1. Introduction
The RNA structure is the primary feature determining the RNA function. The functional structural motifs within RNA molecules allow for specific interactions with other cellular components, such as proteins, RNAs, or small metabolites [
1]. It also determines the faith of the transcripts, providing recognition signals for the processing or the degradation machinery [
2,
3]. Thus, solving the RNA structure adds ultimate knowledge about RNA biology.
The most informative for the RNA function is its tertiary structure.
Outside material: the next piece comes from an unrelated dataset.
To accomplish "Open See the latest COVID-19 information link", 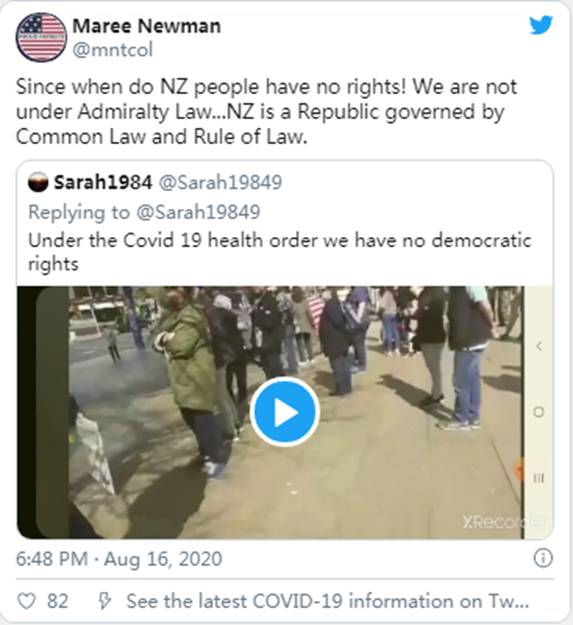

It illustrates the final arrangement of the RNA chain in space, demonstrating which nucleotides are available for interactions and which are accountable for intra-molecular contacts contributing to RNA stability. Solving the tertiary RNA structure is much more complex than proteins, mostly due to RNA molecules’ higher flexibility and dynamics. Thus, the secondary structure is often used to describe the functional motifs in RNA research. It is determined by a pattern of base pairs observed within the RNA molecule.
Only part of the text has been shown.